Il me lance un regard en coin et me demande quelle est mon étoile préférée. Je choisis évidemment celle que j'ai contribué en grande partie à créer. Il l'observe attentivement puis se tourne alors vers moi et m'annonce :

« -Très bien mon cher, un jour nous irons la visiter. »

Il n'a pas le droit de sortir ce genre de choses avec ces prunelles azurées flamboyantes, emplies de certitude et de lumière. Ce genre de regard est aveuglant pour le démon que je suis.

Oh non, par Satan, je crois que je rougis, son sourire s'élargit à ma réaction, comme s'il n'était pas suffisamment rayonnant ! Jamais il ne m'avait fixé un rendez-vous, sans au moins prétexter le travail. L'arrangement était la parfaite excuse. Jamais dans toute la création, mon ange n'avait été si direct.

Quel traître ! Il me prend à l'improviste, Il n'y a que lui pour me faire ce genre d'annonce avec tant de candeur. Que répondre, quelle attitude convient à son insolente innocence ? Je dois l'avouer, je me suis fait avoir, je n'ai rien vu venir…

Je détourne le regard et porte toute mon attention sur mon étoile. Bordel ! Cette fichue étoile ne m'a jamais paru aussi scintillante qu'à cet instant. Il y a un truc, forcément ? Est-ce lui ? Oui aucun doute. Par quel miracle va-t-il réussi cela ?

Ses mots résonnent toujours dans ma tête. Ce n'était ni une demande, ni une question. Un ordre ? Non, sa déclaration ne nécessitait nulle réponse, aucun consentement, non elle sonnait comme une promesse, une délicieuse promesse.

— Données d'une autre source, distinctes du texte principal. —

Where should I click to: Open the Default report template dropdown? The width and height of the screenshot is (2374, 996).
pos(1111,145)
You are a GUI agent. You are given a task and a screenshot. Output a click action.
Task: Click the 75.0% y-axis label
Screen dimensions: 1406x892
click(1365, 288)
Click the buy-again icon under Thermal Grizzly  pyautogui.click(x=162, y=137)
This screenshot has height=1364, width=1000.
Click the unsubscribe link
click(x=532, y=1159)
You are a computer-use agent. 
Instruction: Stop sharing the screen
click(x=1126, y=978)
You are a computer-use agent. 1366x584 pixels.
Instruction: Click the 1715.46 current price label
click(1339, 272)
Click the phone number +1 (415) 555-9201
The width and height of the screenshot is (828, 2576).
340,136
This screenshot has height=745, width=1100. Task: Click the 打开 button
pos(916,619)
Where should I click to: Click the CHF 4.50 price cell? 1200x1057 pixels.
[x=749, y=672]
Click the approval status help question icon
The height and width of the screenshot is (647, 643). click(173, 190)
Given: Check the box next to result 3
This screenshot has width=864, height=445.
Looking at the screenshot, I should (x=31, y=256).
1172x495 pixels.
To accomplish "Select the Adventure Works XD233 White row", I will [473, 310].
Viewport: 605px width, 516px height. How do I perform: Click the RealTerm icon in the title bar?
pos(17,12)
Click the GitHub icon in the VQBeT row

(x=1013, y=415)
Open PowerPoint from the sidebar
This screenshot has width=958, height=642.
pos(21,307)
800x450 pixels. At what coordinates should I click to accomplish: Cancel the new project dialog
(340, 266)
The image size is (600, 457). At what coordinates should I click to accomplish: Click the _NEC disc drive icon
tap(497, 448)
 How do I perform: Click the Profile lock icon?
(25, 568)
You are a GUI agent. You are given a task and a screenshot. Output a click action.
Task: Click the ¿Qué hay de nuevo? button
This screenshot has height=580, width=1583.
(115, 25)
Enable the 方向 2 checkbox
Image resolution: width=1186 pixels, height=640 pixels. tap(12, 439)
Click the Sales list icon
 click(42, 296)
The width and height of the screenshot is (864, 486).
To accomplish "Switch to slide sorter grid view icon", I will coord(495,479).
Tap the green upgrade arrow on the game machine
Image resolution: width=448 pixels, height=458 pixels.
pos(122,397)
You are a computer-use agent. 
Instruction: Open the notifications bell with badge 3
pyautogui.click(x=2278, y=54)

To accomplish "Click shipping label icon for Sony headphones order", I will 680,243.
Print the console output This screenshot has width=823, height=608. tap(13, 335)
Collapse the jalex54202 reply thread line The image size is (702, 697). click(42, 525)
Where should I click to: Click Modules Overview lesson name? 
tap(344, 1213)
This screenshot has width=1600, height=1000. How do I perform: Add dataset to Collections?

Je prends une profonde inspiration, et plonge mon regard dans le sien. Je dois être sûr d'avoir bien compris sa proposition :

« -Tu es sérieux ?

- Toujours, quel est le problème très cher? Tu n'as pas envie ?

- Si, bien sûr c'est juste que…

- Que …

- Tu as une manière bien particulière de me fixer un rencard l'Angelot… »

Ce fut au tour de l'ange de s'empourprer. C'est bien ce que je disais, il n'y qu'Aziraphale pour me fixer un rencard sans s'en avoir conscience.

« -Je retire ce que j'ai dit tout à l'heure, quand tu y mets du tien, tes tentations sont prodigieuses, simplement infaillibles.

- Mais non, je…

- Ok, L'angelot pas de soucis, je nous prévois une virée d'enfer dans les étoiles.»